[Start of section]

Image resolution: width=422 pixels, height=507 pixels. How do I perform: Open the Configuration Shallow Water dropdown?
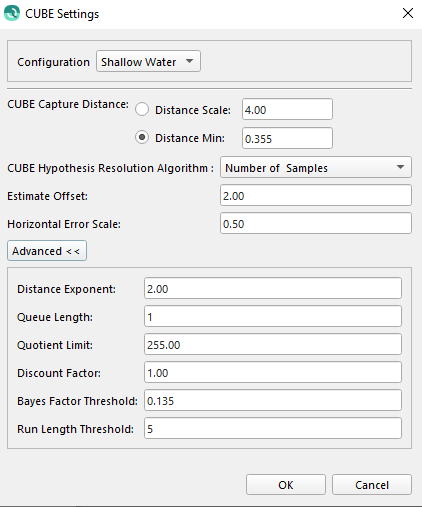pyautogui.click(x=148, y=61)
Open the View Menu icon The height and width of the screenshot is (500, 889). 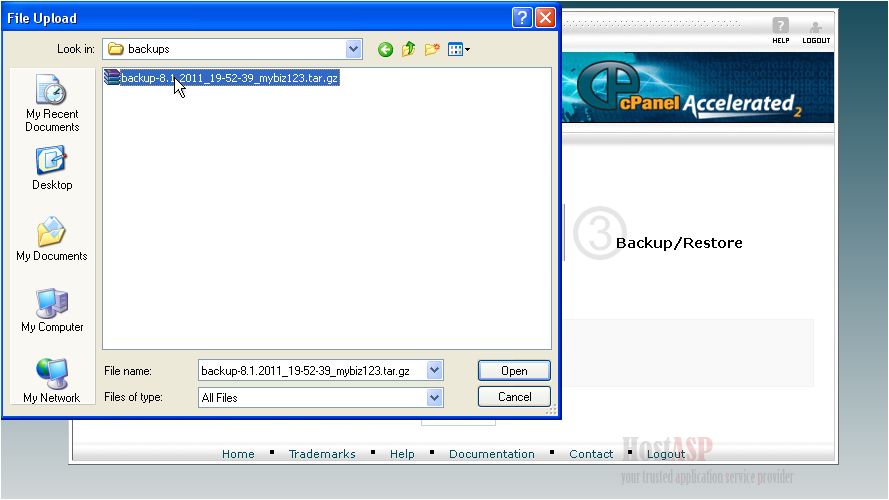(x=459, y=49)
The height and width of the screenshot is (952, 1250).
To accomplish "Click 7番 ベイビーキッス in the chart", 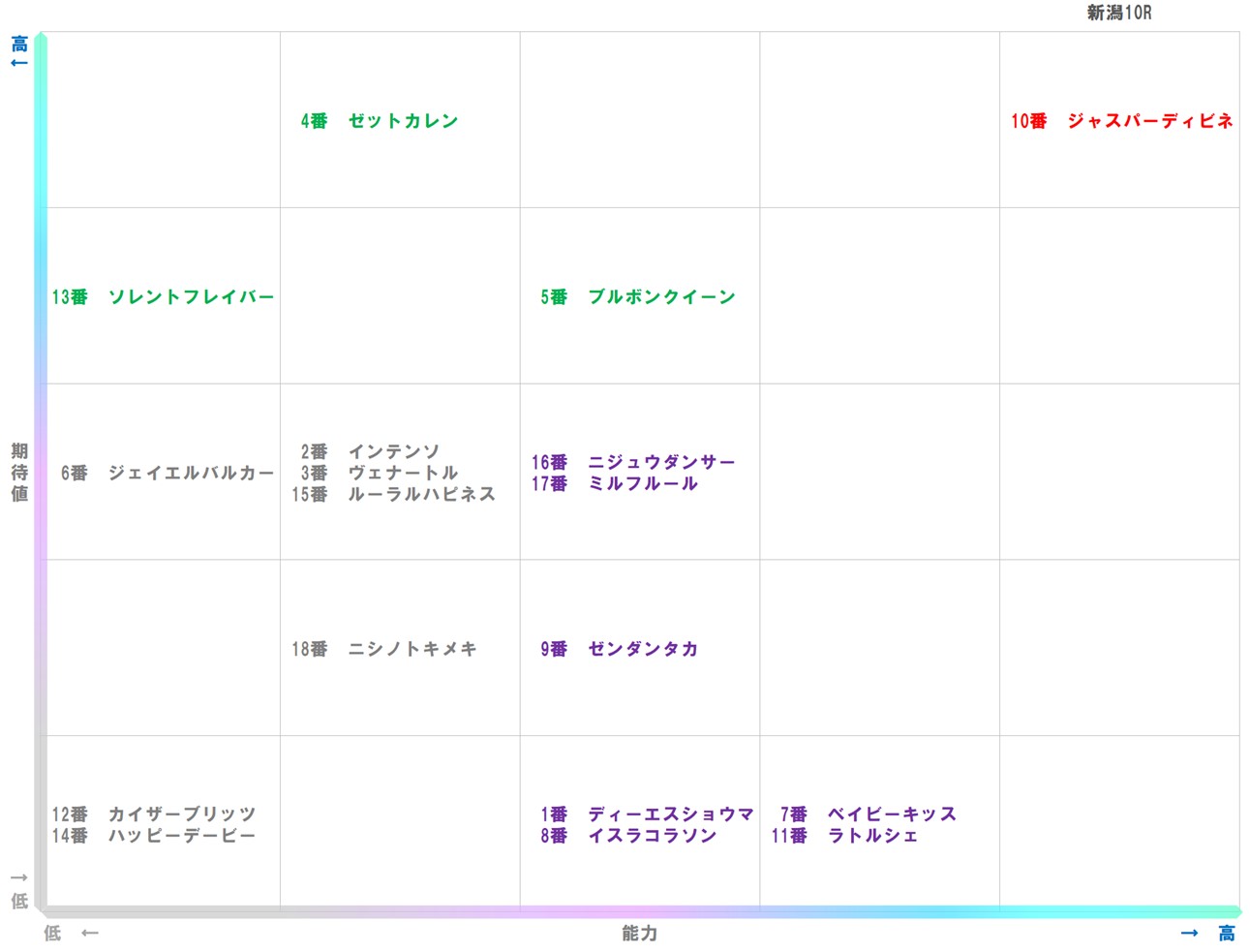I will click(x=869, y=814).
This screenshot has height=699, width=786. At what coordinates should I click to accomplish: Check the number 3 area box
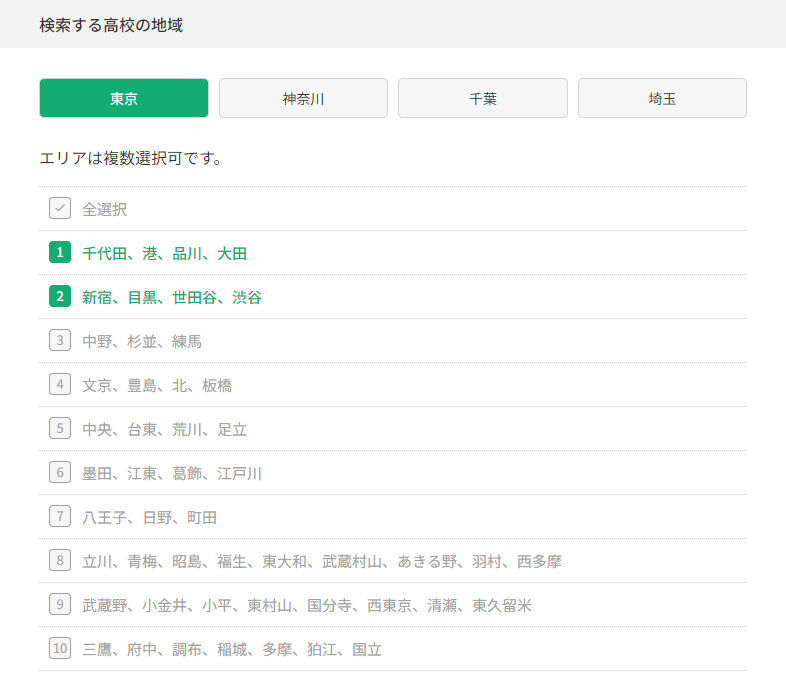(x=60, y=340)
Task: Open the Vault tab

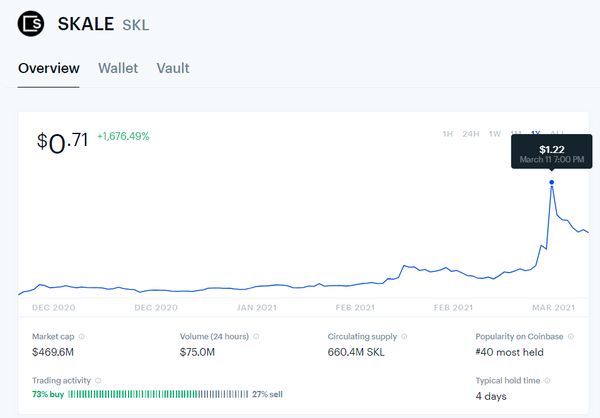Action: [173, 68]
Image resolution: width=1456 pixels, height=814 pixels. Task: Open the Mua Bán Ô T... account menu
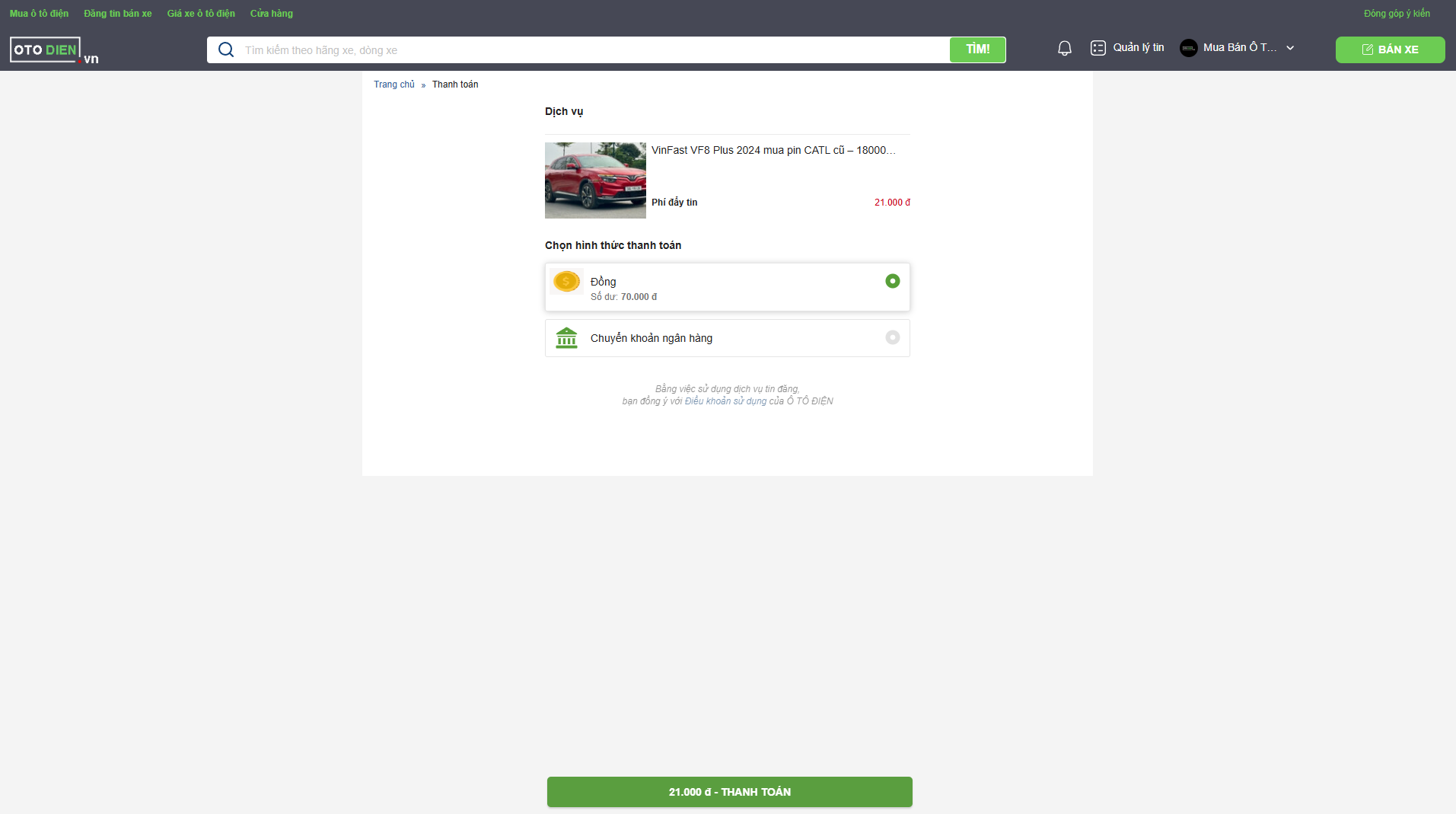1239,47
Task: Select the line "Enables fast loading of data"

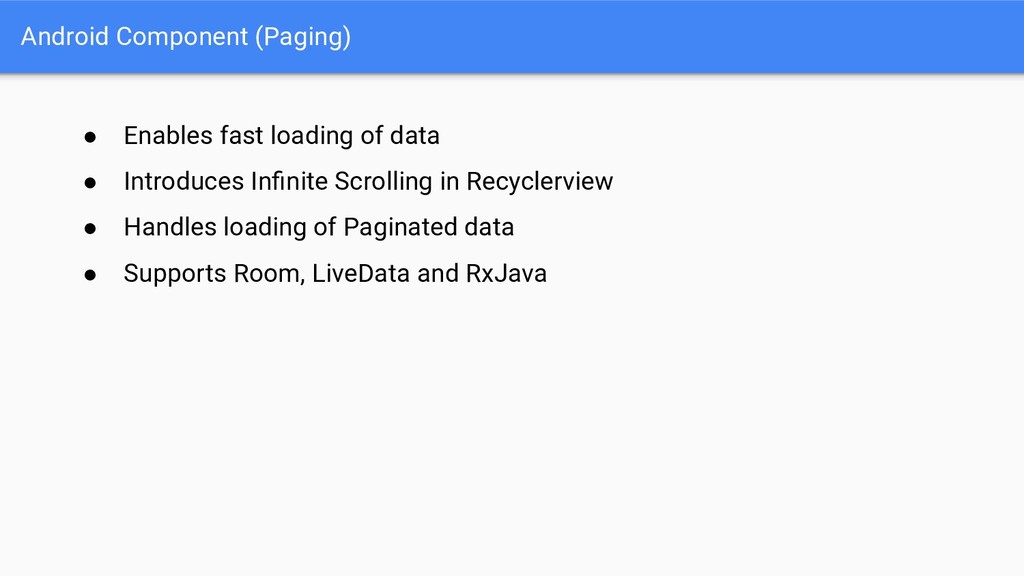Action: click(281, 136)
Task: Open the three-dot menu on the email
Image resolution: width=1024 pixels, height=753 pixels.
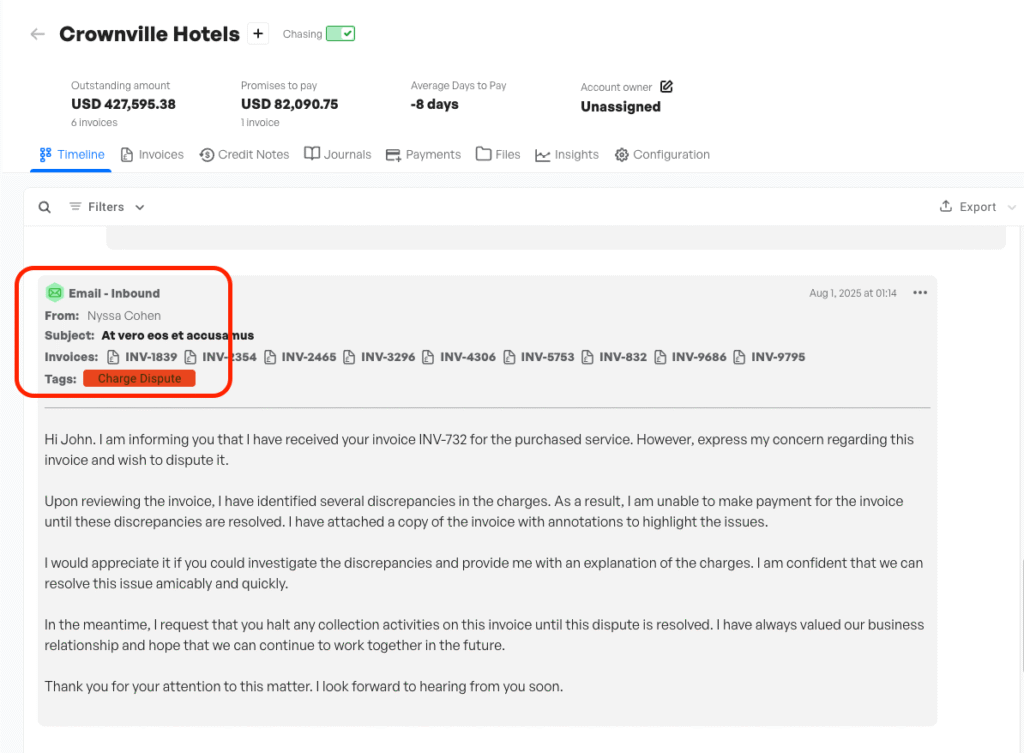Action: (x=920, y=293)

[End of section]

Required action:
Each line from the one bearing "Task: Open the Vault tab" through the final line of the records is to be copied exactly, and no pictures are to be included.

Response area:
Task: Open the Vault tab

Action: [173, 68]
Image resolution: width=1456 pixels, height=814 pixels. Task: Open the Mua Bán Ô T... account menu
1239,47
Task: Select the line "Enables fast loading of data"

Action: click(281, 136)
Task: Open the three-dot menu on the email
Image resolution: width=1024 pixels, height=753 pixels.
Action: (x=920, y=293)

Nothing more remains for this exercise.